The Officer

Image: Robbie McClaran
For 31 years, the Portland Police Department’s Mounted Patrol Unit has calmed riots, charmed children, and chased down criminals. With the city’s budget woes leaving the patrol’s fate in the air, the unit’s longest-serving member reflects on 18 years of trotting his street beat.
I’ve been riding Asher for two years. He’s part Percheron and quarter horse, with a little thoroughbred thrown in. He came in as a 5-year-old, but he acts much younger than his age. He likes to play a lot, so you have to make work seem like play and have fun as well as do the job. Because there are certain things that he has to do, like stand still while I put cuffs on a guy.
All the police horses are geldings. Stallions just have too much testosterone, and mares, they kick a lot. Horses are masters of intention. That’s how they’ve survived for thousands and thousands of years. They’re huge animals, but they can feel a fly land on them. They’re very sensitive and very intuitive. They pick up minute details, and they can feel tension. If I’m having a bad day, I have to make sure that all of that is behind me when I show up to work. If not, we’re gonna have a bad day together.
I’ve gone through a bunch of horses. They all teach you something. Devlin, a Dutch warmblood, was just a goofy animal. He would go down to the Skidmore Fountain and drink water and blow it out of his nose. He was a good boy, a nice-looking horse, but very noise sensitive. We got him special earplugs, and he became the greatest police horse on earth. With earplugs, nothing bothered him!

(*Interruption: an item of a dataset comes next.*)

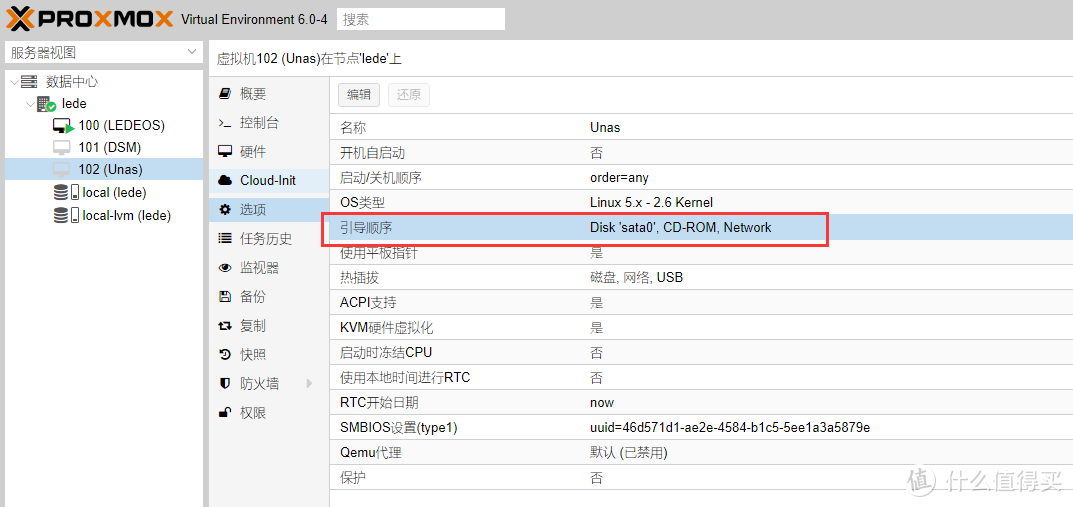The width and height of the screenshot is (1073, 507).
Task: Select the running VM 100 (LEDEOS) icon
Action: [x=63, y=126]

That was until Bill Clinton came to town, and there was a little demonstration. We were pushing the crowd back from the Hilton Hotel, and I saw one of the earplugs fall to the ground. I looked at my sergeant and said, “Uh-oh.” We ended up being off in the corner by ourselves for a while. That was his last day working.
People don’t really understand animals anymore. Horses are prey animals: they’re used to being eaten. So they operate on the premise that everything’s scary until proven otherwise. My goal is to make sure that he knows: I’m gonna take care of ya, but you gotta let me make the decisions.

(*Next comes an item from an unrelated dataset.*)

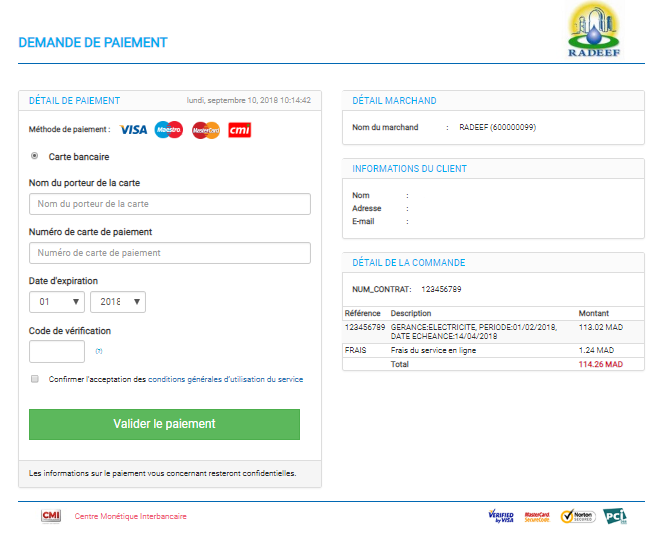The width and height of the screenshot is (653, 541).
Task: Click the verification code help icon
Action: pos(99,351)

Being a street cop for a few years before this, I was used to doing everything on an eye-to-eye level. But you get on a horse, and the whole thing’s changed. People love the horse. It’s like an icebreaker. They want to know the name of the horse; they want to touch it. Even the bad guys love the horse. It’s also powerful with people who have mental handicaps and emotional problems. You can see they’re anxious, and they start petting the horse, and it just melts away. The benefit is huge, and a lot of people and civilians really see that as well. It’s always the public that saves us when we’re in danger of being cut.
Every now and again, somebody decides they’ll run from us. The thing is, Asher and I can trot all day long, but eventually, the person on foot is gonna get tired. So they run and we trot, and then they just give up. It’s great, because there’s no fight at the end of it. It’s just, “OK, I’m done.”
Most people stay in the Mounted Patrol Unit for five or six years, but I’ve gotten stuck. It’s the horses … I just love working with the horses. At a certain point, though, the horse sours to the job. And once he has, he’s not gonna enjoy himself out there, and he’s not gonna behave. But as long as he comes and meets me at the door in the morning and says, “Hey, let’s get to work, let’s put my bridle on and let’s go,” we’re fine.